TASK STATEMENT ▸ Transcribe every record without leaving anything out or changing a word.

GIVEN ENTRIES ▸
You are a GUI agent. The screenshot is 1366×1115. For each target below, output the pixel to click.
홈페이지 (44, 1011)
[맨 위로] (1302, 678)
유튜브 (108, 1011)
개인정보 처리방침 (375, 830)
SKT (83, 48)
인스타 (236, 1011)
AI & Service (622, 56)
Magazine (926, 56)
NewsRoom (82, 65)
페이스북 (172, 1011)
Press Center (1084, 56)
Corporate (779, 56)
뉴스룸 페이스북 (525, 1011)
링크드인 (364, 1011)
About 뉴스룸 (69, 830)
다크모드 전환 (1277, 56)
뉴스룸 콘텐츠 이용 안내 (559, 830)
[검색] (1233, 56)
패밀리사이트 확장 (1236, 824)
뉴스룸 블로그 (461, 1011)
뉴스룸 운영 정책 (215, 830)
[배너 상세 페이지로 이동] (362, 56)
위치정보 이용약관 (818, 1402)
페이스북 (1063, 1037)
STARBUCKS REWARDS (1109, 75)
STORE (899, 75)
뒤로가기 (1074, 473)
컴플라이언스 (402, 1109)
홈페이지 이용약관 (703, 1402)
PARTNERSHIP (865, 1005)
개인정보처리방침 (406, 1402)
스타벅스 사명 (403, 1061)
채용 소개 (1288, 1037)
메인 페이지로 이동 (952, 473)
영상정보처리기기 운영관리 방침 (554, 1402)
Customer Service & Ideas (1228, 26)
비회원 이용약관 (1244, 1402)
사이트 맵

OUTPUT FOR THIS EXERCISE ▸
You are a GUI agent. The screenshot is 1366×1115. For each target below, output the pixel to click.
홈페이지 (44, 1011)
[맨 위로] (1302, 678)
유튜브 (108, 1011)
개인정보 처리방침 (375, 830)
SKT (83, 48)
인스타 (236, 1011)
AI & Service (622, 56)
Magazine (926, 56)
NewsRoom (82, 65)
페이스북 (172, 1011)
Press Center (1084, 56)
Corporate (779, 56)
뉴스룸 페이스북 (525, 1011)
링크드인 (364, 1011)
About 뉴스룸 (69, 830)
다크모드 전환 (1277, 56)
뉴스룸 콘텐츠 이용 안내 (559, 830)
[검색] (1233, 56)
패밀리사이트 확장 (1236, 824)
뉴스룸 블로그 (461, 1011)
뉴스룸 운영 정책 (215, 830)
[배너 상세 페이지로 이동] (362, 56)
위치정보 이용약관 (818, 1402)
페이스북 (1063, 1037)
STARBUCKS REWARDS (1109, 75)
STORE (899, 75)
뒤로가기 (1074, 473)
컴플라이언스 (402, 1109)
홈페이지 이용약관 (703, 1402)
PARTNERSHIP (865, 1005)
개인정보처리방침 (406, 1402)
스타벅스 사명 (403, 1061)
채용 소개 (1288, 1037)
메인 페이지로 이동 (952, 473)
영상정보처리기기 운영관리 방침 (554, 1402)
Customer Service & Ideas (1228, 26)
비회원 이용약관 (1244, 1402)
사이트 맵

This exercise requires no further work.